What we look like at 6:00 am

Men going to the Plantation
In Samoan fashion, the men and woman are separated. The women stay behind to prepare papaya soup, shredding coconuts to make coconut cream while the men go out to the plantation to gather banana leaves, small tender taro leaves, coconuts, and leaves to make baskets.

Making Coconut Cream
To make coconut cream which is used in many dishes, you need to first get the coconut, husk it, split it, and then shred it before you squeeze out the coconut cream.

The Umu (Samoan Oven)

The Umu is an oven you make using hot rocks for heat and banana leaves to retain the heat. Before you can heat the rocks you need to start a fire. This is done by rubbing a stick against another piece of wood (Boy Scouts should understand this process). Coconut husks and wood are used to heat the rocks. Once the rocks are very hot, they are spread out, ashes fanned off them, then leaves placed on the rocks.
The Spirit of the Umu (aka Jacob)

Preparing Pua'a (Pig)
The pig is not only the source of wealth in Samoa, it is also food.

Preparing Moa (Chicken)
Samoan chickens are wily creatures that spend their days running around eating bugs. They are survivors in a harsh environment. They do not succumb easily to the pot.

Ava Ceremony
Ava (Kava) is a non-alcoholic drink made from the root of a pepper plant. It is used through the South Pacific for ceremonial purposes. While others are preparing the food, the village high chiefs sit around with their guests and toast to the Ava God.

I was unable to get pictures of the actual ceremony and the drinking of Ava. But pictures of our own Safyia who had the honor of preparing the Ava for the ceremony, wearing a traditional Samoan dress with her host mother and her bodyguards, I hope suffice.

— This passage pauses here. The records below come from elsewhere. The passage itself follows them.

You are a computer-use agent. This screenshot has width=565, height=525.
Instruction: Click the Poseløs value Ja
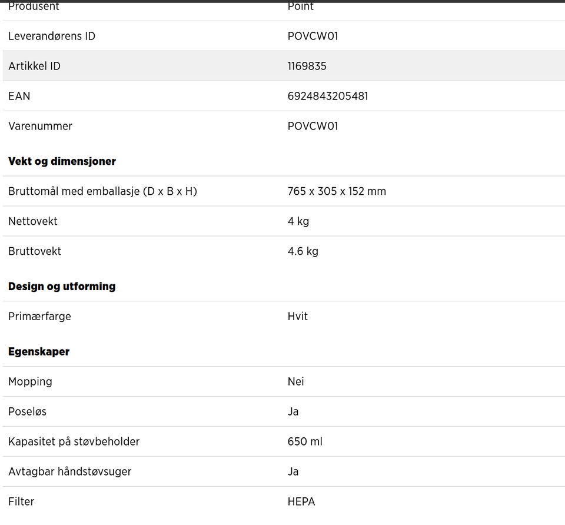click(x=293, y=412)
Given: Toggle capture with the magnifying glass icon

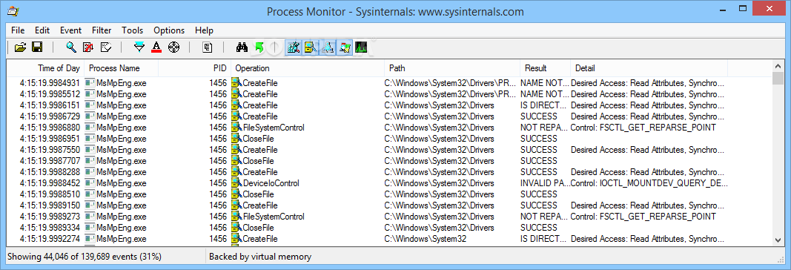Looking at the screenshot, I should (71, 47).
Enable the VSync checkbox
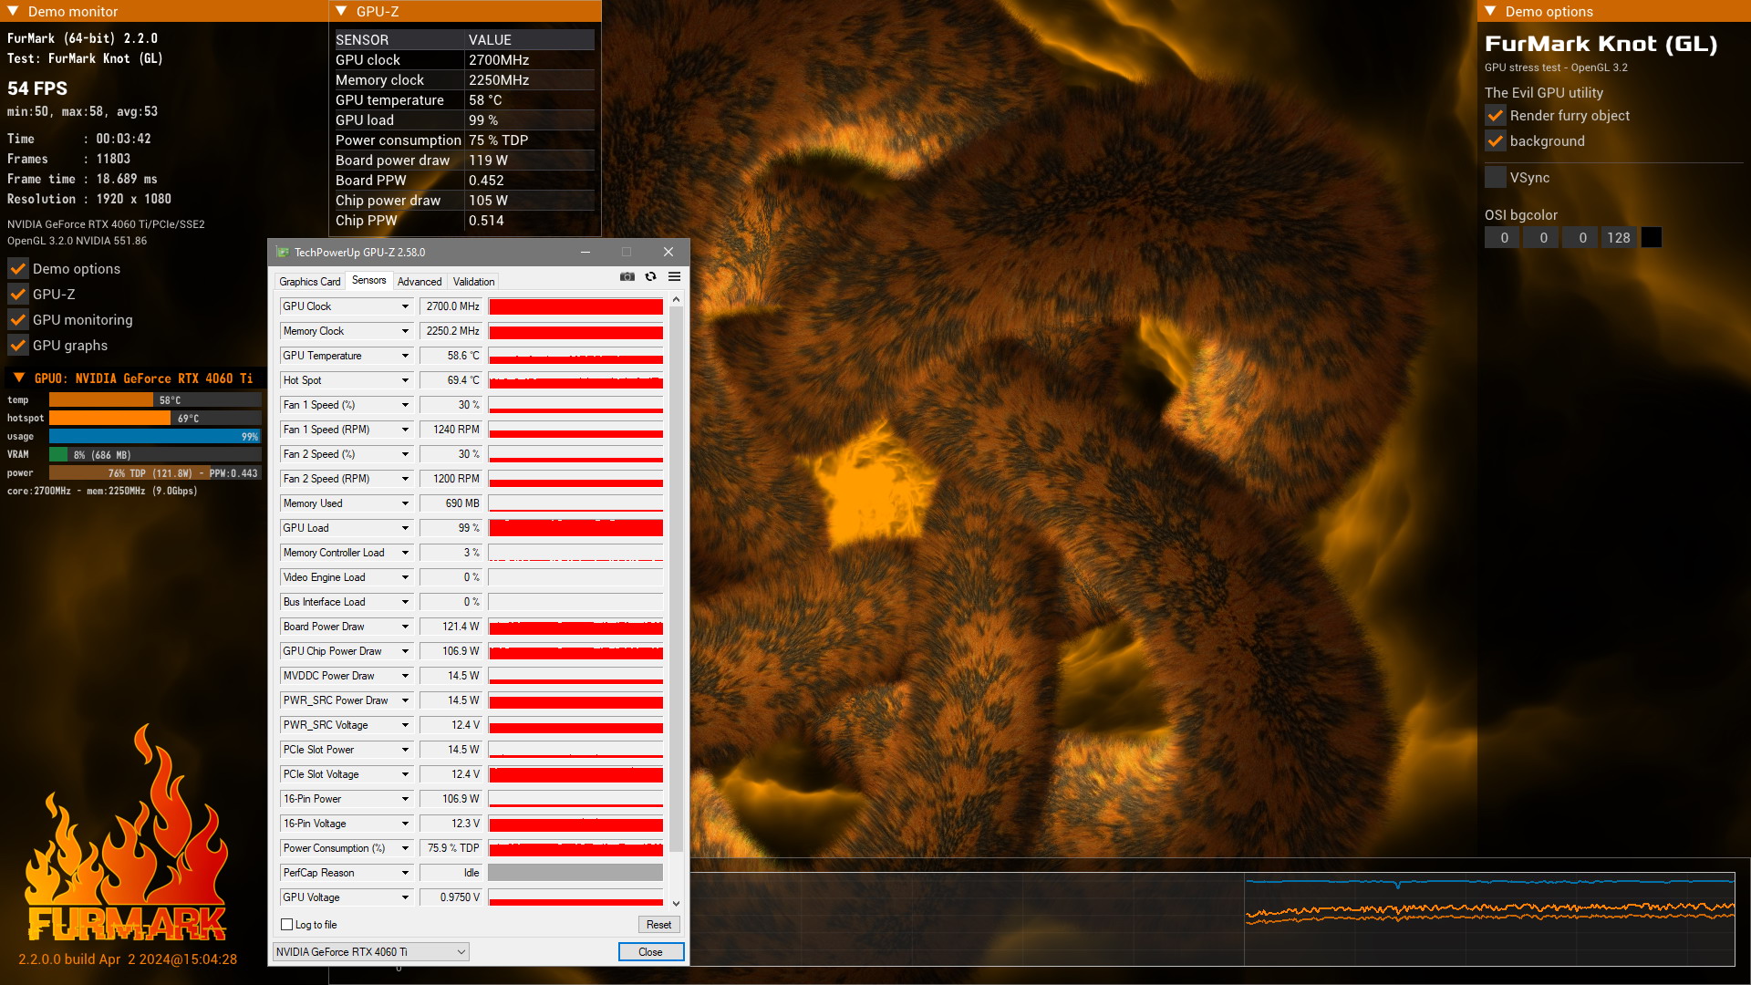This screenshot has width=1751, height=985. click(1496, 178)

The Ava Godess (Safyia) and her Warrior Guards (Jacob, Benj, and Nick)

Umu, Part II
Now it is time to place the taro, pigs, pulasami (coconut cream wrapped with taro leaves), and fish on the umu to bake, and then finally cover them with banana leaves.

Weaving Baskets
The Peace Corps wastes neither time nor resources. While our meal cooks, we learn how to weave baskets from the leaves of the local fala tree.
Eating Samoan

Chiefs, village officials, and Peace Corps elders (that’s Mary and me) eat first. We are served by the younger members of our group who bring us the food on woven mats, fan the flies away, bring us a bowl to wash our hands (done after eating the meal with your hands, not before), then clearing away the uneaten food. The younger volunteers then eat at another location as well as other members of the village.

In case you want to know what we ate, from the left is:
Fish head cooked in coconut cream (on plate)
Pulasami (green)
Served on a Breadfruit Leaf
Drinks, not pictured:
Water from an unripe coconut
Chicken broth

The End.
Time to take a nap. It has been a long day.